* start Excerpt provided *

Education

Weingarten’s War

by

On Saturday, United Federation of Teachers president Randi Weingarten, whose power in state and city politics exceeds that of all but the top elected officials, declared war on Mike Bloomberg. In an extraordinary reversal of the praise she was offering him as recently as late February, Weingarten targeted Bloomberg as if she believes he is a one-term mayor, pitting her 120,000-member union against him earlier and in harsher terms than it ever used against his anti-education predecessor, Rudy Giuliani.

Emboldened no doubt by the astounding success of her recent Albany lobbying efforts, which led to a legislative budget that restores most of the steep education cuts proposed by Governor Pataki, Weingarten turned her union’s annual spring conference at the Hilton Hotel into a protest rally against the mayor. She blasted the mayor’s school reorganization plan in a 45-minute tirade complete with a bobblehead doll and giant overhead screens that repeatedly flashed “They Just Don’t Get It,” though she’d joined the Bloomberg team in a recent press conference celebrating the plan.

At her side on the dais as she addressed 2,000 applauding teachers and paraprofessionals were Comptroller Bill Thompson and Council Speaker Gifford Miller, two of the Democrats who may wind up challenging the mayor in 2005, or running to succeed him should he decide not to seek re-election. Weingarten’s war, accompanied by Bloomberg’s submarining poll numbers and the emergence last week of the mayor’s first putative opponent, Brooklyn congressman Anthony Weiner, are the strongest indications that his big-money advantage may not be enough to presumptively re-elect him.

* end Excerpt provided *
* start Source data *

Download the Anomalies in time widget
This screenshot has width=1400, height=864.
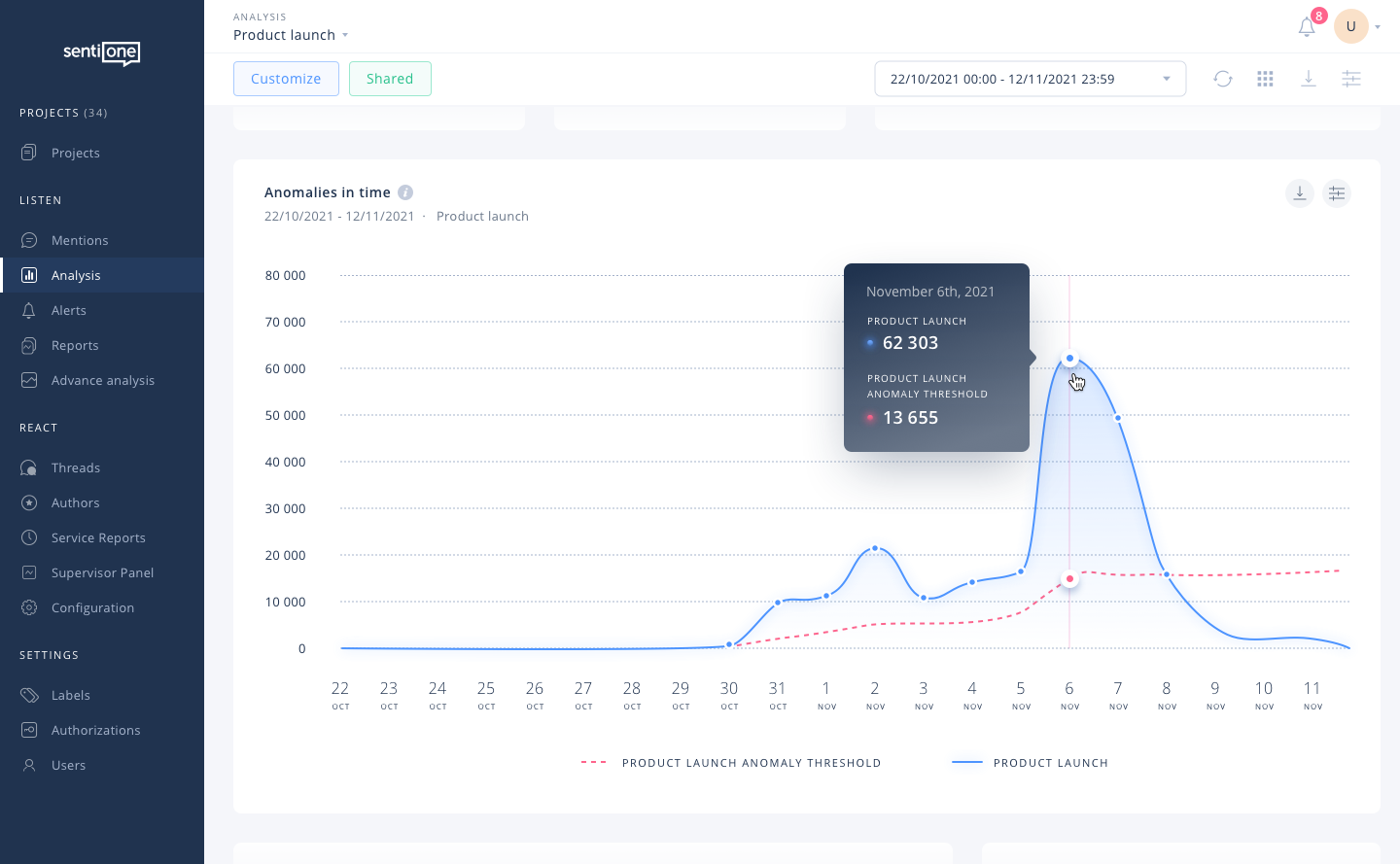[1299, 193]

* end Source data *

● Your instructions:
Write down the passage of the Weingarten article between "Emboldened no doubt" and "celebrating the plan.", inclusive. Work only from the article on Weingarten, not from the listing.

● Completed exercise:
Emboldened no doubt by the astounding success of her recent Albany lobbying efforts, which led to a legislative budget that restores most of the steep education cuts proposed by Governor Pataki, Weingarten turned her union’s annual spring conference at the Hilton Hotel into a protest rally against the mayor. She blasted the mayor’s school reorganization plan in a 45-minute tirade complete with a bobblehead doll and giant overhead screens that repeatedly flashed “They Just Don’t Get It,” though she’d joined the Bloomberg team in a recent press conference celebrating the plan.